Rio de Janeiro, 25 de Junho de 2026

Polícia investiga fraude bilionária para reativar banco extinto

Investigação apura tentativa de reativação do Banco de Crédito Móvel, liquidado nos anos 1960, para reivindicar crédito superior a R$ 1 bilhão ligado a...

Quinta, 25 de Junho de 2026 às 11:11, por: CdB

Investigação apura tentativa de reativação do Banco de Crédito Móvel, liquidado nos anos 1960, para reivindicar crédito superior a R$ 1 bilhão ligado a disputa de terras no Recreio dos Bandeirantes.

Por Redação, com Agenda do Poder – do Rio de Janeiro

A Polícia Civil do Rio de Janeiro deflagrou, na manhã desta quinta-feira, uma operação para apurar um suposto esquema de fraude envolvendo a reativação do Banco de Crédito Móvel S.A. (BCM), instituição financeira oficialmente liquidada há mais de seis décadas.
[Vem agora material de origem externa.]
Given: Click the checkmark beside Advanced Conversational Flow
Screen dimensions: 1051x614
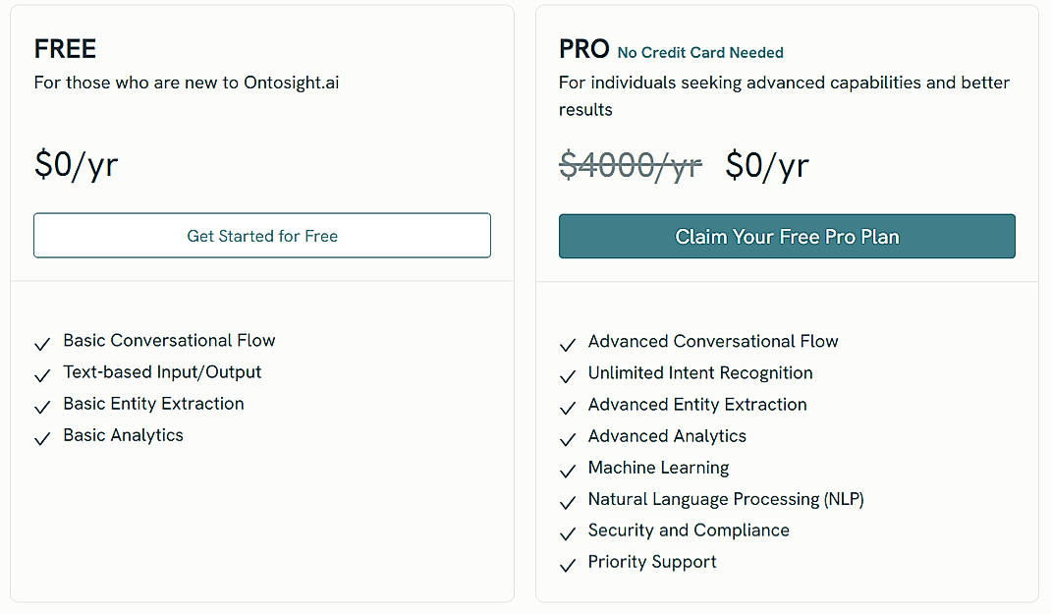Looking at the screenshot, I should 568,344.
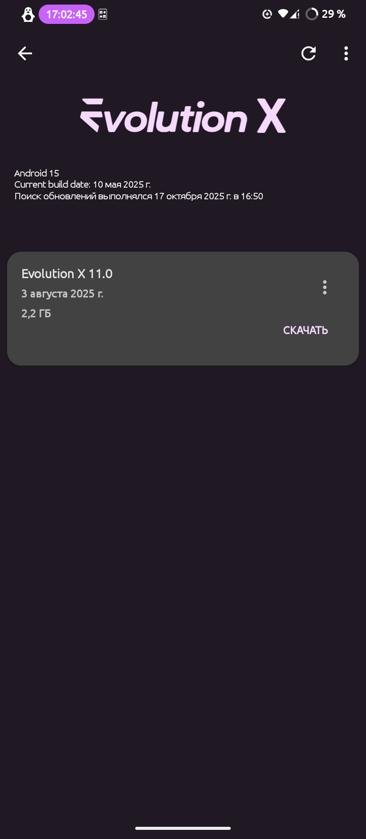Tap the mobile signal icon
Image resolution: width=366 pixels, height=839 pixels.
[x=295, y=14]
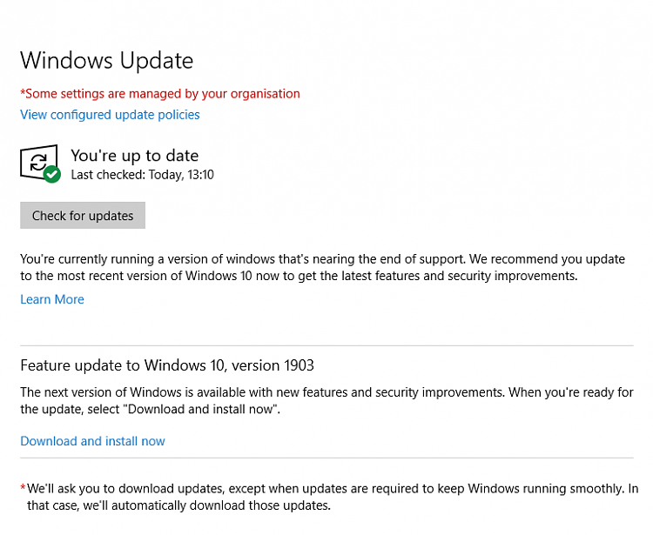Click the red asterisk before "Some settings"
653x535 pixels.
pyautogui.click(x=23, y=92)
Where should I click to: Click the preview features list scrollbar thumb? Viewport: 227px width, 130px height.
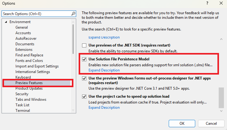(x=221, y=98)
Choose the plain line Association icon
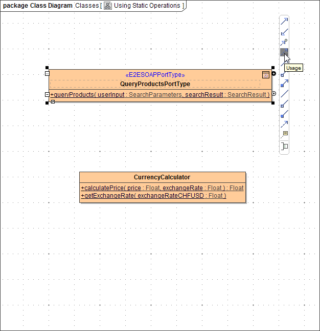 coord(284,93)
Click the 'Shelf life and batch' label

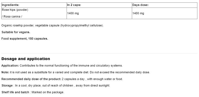pyautogui.click(x=15, y=92)
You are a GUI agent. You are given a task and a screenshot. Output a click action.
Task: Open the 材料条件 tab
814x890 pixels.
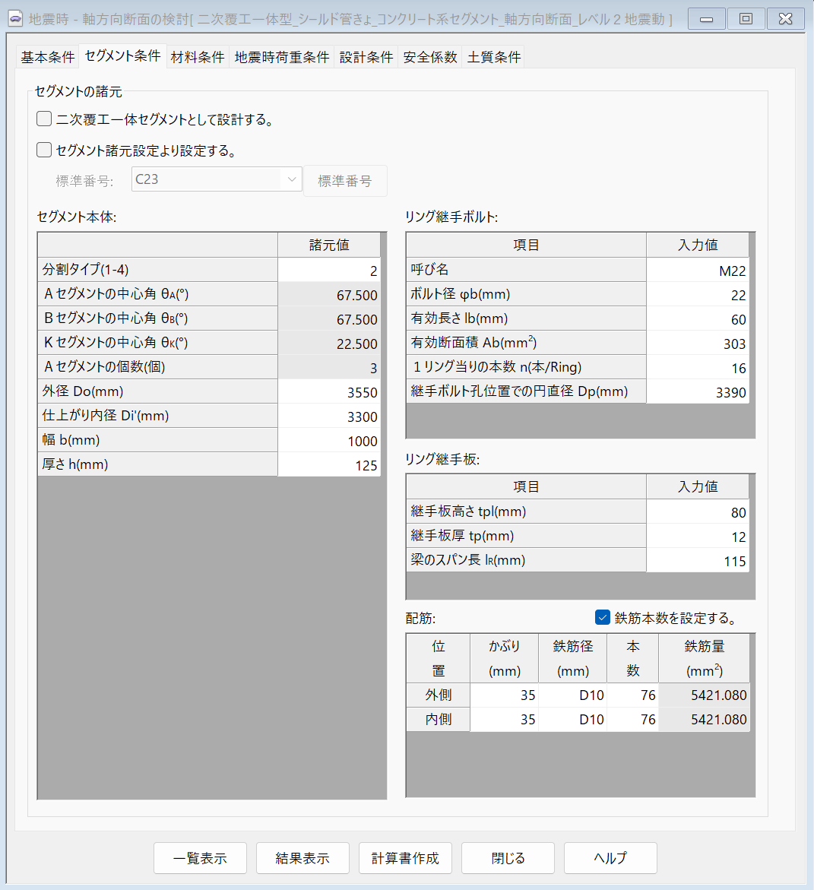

Segundo os investigadores, a manobra teria como finalidade permitir a apropriação indevida de um crédito superior a R$ 1 bilhão.

Polícia Civil cumpre mandados de busca e apreensão em diversos bairros do Rio na manhã desta quinta-feira

A ação é conduzida pela Delegacia de Defraudações e tem como alvos acionistas do antigo banco e integrantes da alta administração da Junta Comercial do Estado do Rio de Janeiro (Jucerja). Entre os investigados estão o vice-presidente do órgão, Affonso D’Anzicourt Silva, o secretário-geral, Gabriel Oliveira de Souza Voi, e o ex-presidente da autarquia, Sergio Tavares Romay.

Ao todo, foram expedidos 12 mandados de busca e apreensão, cumpridos em imóveis de alto padrão localizados nos bairros do Recreio dos Bandeirantes, Barra da Tijuca, Glória, Tijuca, Copacabana, Gávea e Botafogo.

Banco

De acordo com a investigação, o Banco de Crédito Móvel encerrou oficialmente suas atividades em 1964, após decisão tomada pelos próprios acionistas. Na ocasião, os sócios minoritários receberam indenização em dinheiro, enquanto os acionistas majoritários dividiram os bens remanescentes da instituição, processo que resultou na extinção definitiva das ações da companhia.

Apesar desse histórico, a Polícia Civil afirma que, em 2024, foi autorizada a reativação da instituição na Jucerja por decisão do Colégio de Vogais, então presidido por Sergio Tavares Romay.

Os investigadores apuram se o procedimento ocorreu de forma irregular, uma vez que, segundo a corporação, a medida teria sido aprovada mesmo diante de decisão judicial em sentido contrário e de parecer técnico desfavorável emitido pela Procuradoria da própria Junta Comercial.

A principal hipótese investigada é que pessoas sem legitimidade tenham sido apresentadas como acionistas do banco para conferir aparência de legalidade à reativação da instituição e, assim, viabilizar a reivindicação de um crédito bilionário.

Terreno

A investigação está diretamente relacionada a um antigo litígio envolvendo um terreno de aproximadamente 153 mil metros quadrados no Recreio dos Bandeirantes, na Zona Oeste do Rio de Janeiro.

A área é objeto de uma disputa judicial que se estende há décadas entre famílias que afirmam ser proprietárias do imóvel e o governo do Estado, que contesta a validade da documentação utilizada para comprovar a posse.

Segundo a Polícia Civil, as indenizações decorrentes do processo podem alcançar cerca de R$ 2,5 bilhões, considerando a atualização monetária dos valores discutidos judicialmente.

O Banco de Crédito Móvel já havia sido citado anteriormente em negociações históricas relacionadas ao terreno, circunstância que aumentou a complexidade do caso.

Agora, a linha de investigação aponta que a tentativa de reativação da instituição financeira poderia ter sido utilizada como instrumento para interferir diretamente na disputa patrimonial e permitir que os envolvidos buscassem acesso a eventuais indenizações bilionárias pagas pelo Estado.

Outras suspeitas

Além da suposta fraude envolvendo a reativação do banco, a Polícia Civil também investiga possíveis conexões dos alvos da operação com outros crimes relacionados ao setor imobiliário.

Entre as suspeitas apuradas estão invasões de terrenos na Barra da Tijuca, fraudes imobiliárias e a construção de condomínios considerados irregulares.

Os investigadores pretendem analisar documentos e equipamentos eletrônicos apreendidos durante o cumprimento dos mandados para verificar a eventual participação dos investigados nesses fatos e identificar outros possíveis envolvidos.